Sophy has been bought and paid for: she is now, legally, Mr. Rugge's
property. But there was a wise peer who once bought Punch: Punch became
his property, and was brought in triumph to his lordship's house. To my
lord's great dismay, Punch would not talk. To Rugge's great dismay,
Sophy would not act.
Rendered up to Jasper Losely and Mrs. Crane, they had lost not an hour
in removing her from Gatesboro' and its neighbourhood. They did not,
however, go back to the village in which they had left Rugge, but
returned straight to London, and wrote to the manager to join them there.
Sophy, once captured, seemed stupefied: she evinced no noisy passion; she
made no violent resistance. When she was told to love and obey a father
in Jasper Losely, she lifted her eyes to his face; then turned them away,
and shook her head mute and credulous. That man her father! she, did not
believe it. Indeed, Jasper took no pains to convince her of the
relationship or win her attachment. He was not unkindly rough: he seemed
wholly indifferent; probably he was so. For the ruling vice of the man
was in his egotism. It was not so much that he had bad principles and
bad feelings, as that he had no principles and no feelings at all, except
as they began, continued, and ended in that system of centralization
which not more paralyzes healthful action in a State than it does in the
individual man. Self-indulgence with him was absolute. He was not
without power of keen calculation, not without much cunning. He could
conceive a project for some gain far off in the future, and concoct, for
its realization, schemes subtly woven, astutely guarded. But he could
not secure their success by any long-sustained sacrifices of the caprice
of one hour or the indolence of the next. If it had been a great object
to him for life to win Sophy's filial affection, he would not have bored
himself for five minutes each day to gain that object. Besides, he had
just enough of shame to render him uneasy at the sight of the child he
had deliberately sold. So after chucking her under the chin, and telling
her to be a good girl and be grateful for all that Mrs. Crane had done
for her and meant still to do, he consigned her almost solely to that
lady's care.
When Rugge arrived, and Sophy was informed of her intended destination,
she broke silence,--her colour went and came quickly,--she declared,
folding her arms upon her breast, that she would never act if separated
from her grandfather. Mrs. Crane, struck by her manner, suggested to
Rugge that it might be as well, now that she was legally secured to the
manager, to humour her wish and re-engage Waife.
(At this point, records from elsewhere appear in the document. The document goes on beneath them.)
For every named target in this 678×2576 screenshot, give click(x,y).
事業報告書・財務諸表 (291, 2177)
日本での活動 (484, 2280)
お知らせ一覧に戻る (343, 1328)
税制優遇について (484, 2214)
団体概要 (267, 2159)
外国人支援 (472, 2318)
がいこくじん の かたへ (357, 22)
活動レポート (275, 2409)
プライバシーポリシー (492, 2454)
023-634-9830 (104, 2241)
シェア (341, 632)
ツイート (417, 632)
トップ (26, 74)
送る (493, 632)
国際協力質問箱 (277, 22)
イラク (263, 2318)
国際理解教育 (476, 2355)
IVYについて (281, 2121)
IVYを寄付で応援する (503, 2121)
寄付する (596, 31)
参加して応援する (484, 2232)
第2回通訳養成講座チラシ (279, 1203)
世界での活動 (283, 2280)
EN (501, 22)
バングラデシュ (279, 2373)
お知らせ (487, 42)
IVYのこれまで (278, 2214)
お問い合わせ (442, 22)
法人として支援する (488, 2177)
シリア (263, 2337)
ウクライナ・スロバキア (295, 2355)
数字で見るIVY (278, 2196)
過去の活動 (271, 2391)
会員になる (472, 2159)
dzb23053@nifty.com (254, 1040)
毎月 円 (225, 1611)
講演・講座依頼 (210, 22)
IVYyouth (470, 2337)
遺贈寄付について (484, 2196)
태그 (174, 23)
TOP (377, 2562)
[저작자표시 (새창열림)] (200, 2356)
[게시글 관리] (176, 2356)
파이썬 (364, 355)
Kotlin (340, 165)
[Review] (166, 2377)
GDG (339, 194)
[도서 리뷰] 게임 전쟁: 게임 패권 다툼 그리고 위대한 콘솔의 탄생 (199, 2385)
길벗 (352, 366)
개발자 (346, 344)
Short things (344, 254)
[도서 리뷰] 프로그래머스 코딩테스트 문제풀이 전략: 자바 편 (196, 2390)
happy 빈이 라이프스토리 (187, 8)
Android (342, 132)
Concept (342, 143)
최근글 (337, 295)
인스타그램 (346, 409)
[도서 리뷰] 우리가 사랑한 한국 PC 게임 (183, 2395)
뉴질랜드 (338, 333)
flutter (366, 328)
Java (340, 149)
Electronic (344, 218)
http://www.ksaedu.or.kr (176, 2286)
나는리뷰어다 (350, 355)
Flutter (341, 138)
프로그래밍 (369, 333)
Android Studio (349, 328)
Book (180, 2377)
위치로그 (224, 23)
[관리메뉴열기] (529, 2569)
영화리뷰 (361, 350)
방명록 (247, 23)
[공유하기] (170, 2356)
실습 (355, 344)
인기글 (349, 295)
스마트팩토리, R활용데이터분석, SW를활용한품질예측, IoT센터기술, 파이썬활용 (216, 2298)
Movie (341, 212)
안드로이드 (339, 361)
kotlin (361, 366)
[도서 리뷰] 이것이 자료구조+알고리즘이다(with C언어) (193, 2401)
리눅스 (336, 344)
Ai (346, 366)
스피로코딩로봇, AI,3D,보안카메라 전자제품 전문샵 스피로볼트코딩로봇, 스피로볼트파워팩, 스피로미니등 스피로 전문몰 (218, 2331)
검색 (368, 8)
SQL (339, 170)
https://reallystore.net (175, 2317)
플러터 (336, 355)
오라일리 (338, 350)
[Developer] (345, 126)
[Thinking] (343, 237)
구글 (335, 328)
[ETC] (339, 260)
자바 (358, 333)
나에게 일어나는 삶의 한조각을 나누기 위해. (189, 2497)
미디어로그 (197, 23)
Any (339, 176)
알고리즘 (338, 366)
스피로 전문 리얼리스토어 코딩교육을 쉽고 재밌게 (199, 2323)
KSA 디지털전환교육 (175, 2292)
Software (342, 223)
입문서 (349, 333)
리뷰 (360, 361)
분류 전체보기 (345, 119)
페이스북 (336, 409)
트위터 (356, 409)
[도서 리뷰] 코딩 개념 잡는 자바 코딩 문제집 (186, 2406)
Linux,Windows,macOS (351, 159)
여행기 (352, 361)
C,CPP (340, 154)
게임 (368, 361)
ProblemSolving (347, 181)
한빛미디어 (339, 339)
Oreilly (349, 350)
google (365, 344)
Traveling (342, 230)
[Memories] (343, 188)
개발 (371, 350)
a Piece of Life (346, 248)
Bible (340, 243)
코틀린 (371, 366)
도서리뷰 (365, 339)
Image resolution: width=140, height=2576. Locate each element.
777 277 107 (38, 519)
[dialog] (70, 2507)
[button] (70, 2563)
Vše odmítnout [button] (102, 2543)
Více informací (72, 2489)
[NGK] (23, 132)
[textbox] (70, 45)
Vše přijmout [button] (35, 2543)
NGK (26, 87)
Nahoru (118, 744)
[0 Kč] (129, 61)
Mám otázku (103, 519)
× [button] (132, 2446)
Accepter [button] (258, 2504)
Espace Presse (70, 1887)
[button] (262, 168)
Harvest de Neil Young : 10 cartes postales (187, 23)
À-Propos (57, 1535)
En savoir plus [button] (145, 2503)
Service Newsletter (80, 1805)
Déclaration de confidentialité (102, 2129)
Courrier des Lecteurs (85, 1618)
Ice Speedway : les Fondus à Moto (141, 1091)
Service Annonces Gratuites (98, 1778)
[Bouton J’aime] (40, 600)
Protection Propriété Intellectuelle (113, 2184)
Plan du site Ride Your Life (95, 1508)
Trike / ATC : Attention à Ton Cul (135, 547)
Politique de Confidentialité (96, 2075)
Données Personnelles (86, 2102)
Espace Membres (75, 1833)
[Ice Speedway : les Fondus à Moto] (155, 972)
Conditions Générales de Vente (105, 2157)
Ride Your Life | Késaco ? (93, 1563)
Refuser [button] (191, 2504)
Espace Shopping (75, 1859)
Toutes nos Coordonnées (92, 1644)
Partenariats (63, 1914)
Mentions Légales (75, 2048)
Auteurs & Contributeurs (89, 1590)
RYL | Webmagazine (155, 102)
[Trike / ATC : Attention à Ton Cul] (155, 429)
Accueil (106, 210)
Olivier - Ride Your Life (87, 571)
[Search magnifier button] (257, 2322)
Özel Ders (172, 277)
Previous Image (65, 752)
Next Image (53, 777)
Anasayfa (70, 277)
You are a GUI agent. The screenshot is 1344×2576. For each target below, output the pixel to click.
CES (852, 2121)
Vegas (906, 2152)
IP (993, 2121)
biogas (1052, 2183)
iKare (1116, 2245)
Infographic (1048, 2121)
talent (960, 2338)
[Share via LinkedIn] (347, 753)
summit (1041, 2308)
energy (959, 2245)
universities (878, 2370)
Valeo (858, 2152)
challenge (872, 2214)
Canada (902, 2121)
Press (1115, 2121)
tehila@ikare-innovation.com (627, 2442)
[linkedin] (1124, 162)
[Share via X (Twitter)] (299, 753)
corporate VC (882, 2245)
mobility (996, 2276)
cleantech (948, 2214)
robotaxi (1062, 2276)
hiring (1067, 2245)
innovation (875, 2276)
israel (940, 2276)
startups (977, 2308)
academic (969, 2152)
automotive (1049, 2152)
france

Whatever the tale with
which, in order to obtain Sophy from the Mayor, she had turned that
worthy magistrate's mind against the Comedian, she had not gratified
Mr. Rugge by a similar confidence to him. To him she said nothing which
might operate against renewing engagements with Waife, if he were so
disposed. But Rugge had no faith in a child's firmness, and he had a
strong spite against Waife, so he obstinately refused. He insisted,
however, as a peremptory condition of the bargain, that Mr. Losely and
Mrs. Crane should accompany him to the town to which he had transferred
his troupe, both in order by their presence to confirm his authority over
Sophy, and to sanction his claim to her, should Waife reappear and
dispute it. For Rugge's profession being scarcely legitimate and
decidedly equivocal, his right to bring up a female child to the same
calling might be called into question before a magistrate, and
necessitate the production of her father in order to substantiate the
special contract. In return, the manager handsomely offered to Mr.
Losely and Mrs. Crane to pay their expenses in the excursion,--a
liberality haughtily rejected by Mrs. Crane for herself, though she
agreed at her own charge to accompany Losely if he decided on complying
with the manager's request. Losely at first raised objections, but
hearing that there would be races in the neighbourhood, and having a
peculiar passion for betting and all kinds of gambling, as well as an
ardent desire to enjoy his L100 in so fashionable a manner, he consented
to delay his return to the Continent, and attend Arabella Crane to the
provincial Elis. Rugge, carried off Sophy to her fellow "orphans."
AND SOPHY WOULD NOT ACT!
In vain she was coaxed; in vain she was threatened; in vain she was
deprived of food; in vain shut up in a dark hole; in vain was the lash
held over her. Rugge, tyrant though he was, did not suffer the lash to
fall. His self-restraint there might be humanity,--might be fear of the
consequences; for the state of her health began to alarm him. She might
die; there might be an inquest. He wished now that he had taken Mrs.
Crane's suggestion, and re-engaged Waife. But where was Waife?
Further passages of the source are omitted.